In this lab exercise, you will learn some popular machine learning algorithms. For <b>supervised learning</b>, we will discuss <b>decision trees</b> and <b>random forests</b>. In <b>unsupervised learning</b>, we will discuss <b>k-means clustering</b>, <b>agglomerative hierarchical clustering</b>, and <b>density-based clustering</b> or <b>DBSCAN</b>.

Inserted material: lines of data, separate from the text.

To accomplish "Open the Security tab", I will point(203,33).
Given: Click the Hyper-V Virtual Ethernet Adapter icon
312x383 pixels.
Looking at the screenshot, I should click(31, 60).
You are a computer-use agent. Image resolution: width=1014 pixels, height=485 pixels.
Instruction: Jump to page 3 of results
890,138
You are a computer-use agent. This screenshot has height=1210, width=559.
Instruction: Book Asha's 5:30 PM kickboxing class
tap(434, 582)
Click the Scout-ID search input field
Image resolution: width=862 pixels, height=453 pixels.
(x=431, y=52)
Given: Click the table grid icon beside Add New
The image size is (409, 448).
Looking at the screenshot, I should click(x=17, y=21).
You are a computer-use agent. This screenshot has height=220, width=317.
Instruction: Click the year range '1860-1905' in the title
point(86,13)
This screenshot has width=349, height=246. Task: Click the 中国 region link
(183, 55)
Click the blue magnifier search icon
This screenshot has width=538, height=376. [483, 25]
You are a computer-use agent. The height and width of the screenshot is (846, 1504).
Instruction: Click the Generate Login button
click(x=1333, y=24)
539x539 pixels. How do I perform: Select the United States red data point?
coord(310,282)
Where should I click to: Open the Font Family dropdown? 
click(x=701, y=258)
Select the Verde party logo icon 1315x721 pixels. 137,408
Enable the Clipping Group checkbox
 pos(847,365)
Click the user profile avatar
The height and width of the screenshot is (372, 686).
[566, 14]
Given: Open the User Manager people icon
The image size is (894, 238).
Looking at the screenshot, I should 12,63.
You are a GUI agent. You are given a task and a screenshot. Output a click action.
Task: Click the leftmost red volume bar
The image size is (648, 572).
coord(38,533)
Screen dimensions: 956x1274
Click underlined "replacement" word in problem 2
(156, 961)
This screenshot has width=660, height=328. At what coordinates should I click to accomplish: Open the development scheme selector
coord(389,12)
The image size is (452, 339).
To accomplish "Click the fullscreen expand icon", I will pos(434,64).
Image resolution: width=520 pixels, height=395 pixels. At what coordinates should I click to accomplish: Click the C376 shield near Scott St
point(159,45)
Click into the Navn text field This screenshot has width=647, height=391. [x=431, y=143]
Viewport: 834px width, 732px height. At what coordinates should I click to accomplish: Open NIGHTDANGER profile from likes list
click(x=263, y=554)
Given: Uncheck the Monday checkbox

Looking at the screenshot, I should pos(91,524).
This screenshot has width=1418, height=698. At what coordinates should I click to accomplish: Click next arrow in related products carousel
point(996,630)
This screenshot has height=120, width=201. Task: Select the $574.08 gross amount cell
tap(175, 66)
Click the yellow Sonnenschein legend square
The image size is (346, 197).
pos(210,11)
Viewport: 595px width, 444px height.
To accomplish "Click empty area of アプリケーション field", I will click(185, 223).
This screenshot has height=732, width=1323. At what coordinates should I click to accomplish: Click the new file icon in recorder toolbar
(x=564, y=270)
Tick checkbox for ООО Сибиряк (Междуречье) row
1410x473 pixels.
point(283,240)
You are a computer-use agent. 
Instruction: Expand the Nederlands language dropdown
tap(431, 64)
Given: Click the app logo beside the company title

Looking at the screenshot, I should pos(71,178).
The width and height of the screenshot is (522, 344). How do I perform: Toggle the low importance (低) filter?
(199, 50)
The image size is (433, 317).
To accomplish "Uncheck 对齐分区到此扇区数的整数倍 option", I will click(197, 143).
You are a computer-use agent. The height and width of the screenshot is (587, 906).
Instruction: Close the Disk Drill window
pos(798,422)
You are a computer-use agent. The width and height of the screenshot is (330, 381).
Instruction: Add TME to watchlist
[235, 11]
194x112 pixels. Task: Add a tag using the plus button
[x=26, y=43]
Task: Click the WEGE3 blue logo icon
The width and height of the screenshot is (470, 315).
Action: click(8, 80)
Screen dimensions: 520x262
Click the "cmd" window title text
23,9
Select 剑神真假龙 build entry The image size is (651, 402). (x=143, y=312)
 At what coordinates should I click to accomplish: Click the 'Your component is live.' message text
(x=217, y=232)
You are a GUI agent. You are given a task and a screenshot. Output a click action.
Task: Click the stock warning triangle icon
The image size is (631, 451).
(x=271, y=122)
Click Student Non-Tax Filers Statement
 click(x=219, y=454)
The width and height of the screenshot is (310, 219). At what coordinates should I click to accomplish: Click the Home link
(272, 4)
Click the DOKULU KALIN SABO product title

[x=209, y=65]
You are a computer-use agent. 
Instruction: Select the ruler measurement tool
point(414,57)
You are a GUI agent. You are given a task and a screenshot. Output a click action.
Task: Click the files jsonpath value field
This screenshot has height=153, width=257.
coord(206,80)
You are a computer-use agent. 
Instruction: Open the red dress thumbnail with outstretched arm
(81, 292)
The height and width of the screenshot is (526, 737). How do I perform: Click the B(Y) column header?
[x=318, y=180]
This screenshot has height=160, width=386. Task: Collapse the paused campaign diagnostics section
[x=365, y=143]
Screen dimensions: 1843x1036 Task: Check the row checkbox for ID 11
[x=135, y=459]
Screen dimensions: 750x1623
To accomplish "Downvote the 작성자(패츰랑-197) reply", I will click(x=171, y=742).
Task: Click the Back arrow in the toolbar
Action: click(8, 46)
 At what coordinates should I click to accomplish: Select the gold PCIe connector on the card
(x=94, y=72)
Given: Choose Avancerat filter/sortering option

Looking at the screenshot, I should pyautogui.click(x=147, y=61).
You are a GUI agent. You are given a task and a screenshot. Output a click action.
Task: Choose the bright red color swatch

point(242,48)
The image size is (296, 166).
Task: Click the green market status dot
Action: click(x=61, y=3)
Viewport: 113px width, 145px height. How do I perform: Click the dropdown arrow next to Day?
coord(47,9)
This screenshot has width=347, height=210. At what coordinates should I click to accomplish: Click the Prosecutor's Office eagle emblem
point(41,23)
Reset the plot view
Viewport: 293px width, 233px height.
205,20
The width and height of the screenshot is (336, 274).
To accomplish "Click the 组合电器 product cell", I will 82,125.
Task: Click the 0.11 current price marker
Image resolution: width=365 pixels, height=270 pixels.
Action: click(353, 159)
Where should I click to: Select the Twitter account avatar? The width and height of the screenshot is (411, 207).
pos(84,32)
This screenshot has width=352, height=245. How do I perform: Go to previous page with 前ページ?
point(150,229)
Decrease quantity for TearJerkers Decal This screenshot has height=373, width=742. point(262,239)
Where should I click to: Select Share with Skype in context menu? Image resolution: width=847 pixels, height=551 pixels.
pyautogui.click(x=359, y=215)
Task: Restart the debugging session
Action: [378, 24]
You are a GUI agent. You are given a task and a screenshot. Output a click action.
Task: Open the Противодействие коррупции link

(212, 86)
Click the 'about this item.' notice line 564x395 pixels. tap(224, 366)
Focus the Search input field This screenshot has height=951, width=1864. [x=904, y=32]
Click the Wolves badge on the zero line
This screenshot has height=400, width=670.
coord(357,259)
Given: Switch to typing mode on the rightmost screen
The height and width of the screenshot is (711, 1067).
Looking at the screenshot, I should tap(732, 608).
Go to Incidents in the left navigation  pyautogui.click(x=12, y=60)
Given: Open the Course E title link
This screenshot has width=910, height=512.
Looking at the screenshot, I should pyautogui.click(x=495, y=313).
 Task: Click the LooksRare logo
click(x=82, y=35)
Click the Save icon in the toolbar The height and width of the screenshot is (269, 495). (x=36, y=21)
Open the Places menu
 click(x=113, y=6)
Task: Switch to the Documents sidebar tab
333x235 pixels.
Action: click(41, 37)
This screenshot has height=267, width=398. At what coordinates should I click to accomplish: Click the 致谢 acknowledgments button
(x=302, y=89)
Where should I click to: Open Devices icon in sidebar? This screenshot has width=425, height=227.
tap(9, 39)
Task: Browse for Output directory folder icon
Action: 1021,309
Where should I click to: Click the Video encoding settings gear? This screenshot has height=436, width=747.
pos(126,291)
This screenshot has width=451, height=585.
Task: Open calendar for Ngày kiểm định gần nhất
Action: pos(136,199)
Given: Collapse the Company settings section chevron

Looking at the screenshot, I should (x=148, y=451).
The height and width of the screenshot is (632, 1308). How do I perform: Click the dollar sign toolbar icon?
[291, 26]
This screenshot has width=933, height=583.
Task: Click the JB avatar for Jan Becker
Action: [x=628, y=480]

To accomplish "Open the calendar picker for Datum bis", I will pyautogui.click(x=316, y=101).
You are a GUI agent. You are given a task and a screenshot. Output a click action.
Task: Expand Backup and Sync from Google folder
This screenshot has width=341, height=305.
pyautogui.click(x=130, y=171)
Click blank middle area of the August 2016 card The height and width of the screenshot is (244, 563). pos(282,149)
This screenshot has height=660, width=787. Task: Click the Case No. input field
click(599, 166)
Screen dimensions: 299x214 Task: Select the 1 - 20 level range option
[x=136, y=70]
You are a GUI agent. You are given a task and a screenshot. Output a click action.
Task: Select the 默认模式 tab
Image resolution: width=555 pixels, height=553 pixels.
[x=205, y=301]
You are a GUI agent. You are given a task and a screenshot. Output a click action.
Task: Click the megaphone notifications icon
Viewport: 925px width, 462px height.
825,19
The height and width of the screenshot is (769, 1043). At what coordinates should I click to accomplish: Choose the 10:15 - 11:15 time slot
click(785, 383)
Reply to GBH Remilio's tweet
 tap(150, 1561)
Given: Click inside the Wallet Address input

### Some Notebook Commands Reminders:
<ul>
    <li>Run a cell: CTRL + ENTER</li>
    <li>Create a cell above a cell: a</li>
    <li>Create a cell below a cell: b</li>
    <li>Change a cell to Markdown: m</li>
    
    <li>Change a cell to code: y</li>
</ul>

<b> If you are interested in more keyboard shortcuts, go to Help -> Keyboard Shortcuts </b>

<b> <i> Before starting the lab, please run the following code in order to access the solutions </i> </b>

In [1]:
from IPython.core.display import HTML
HTML("""
<style type="text/css">
    #ans:hover { background-color: black; }
    #ans {padding: 6px; 
        background-color: white; 
        border: green 2px solid;
        font-weight: bold}
</style>
""") 

# <u> Density-Based Clustering </u>
This is the final clustering algorithm we will look at! In this section, the main focus will be manipulating the data and properties of DBSCAN and observing the resulting clustering.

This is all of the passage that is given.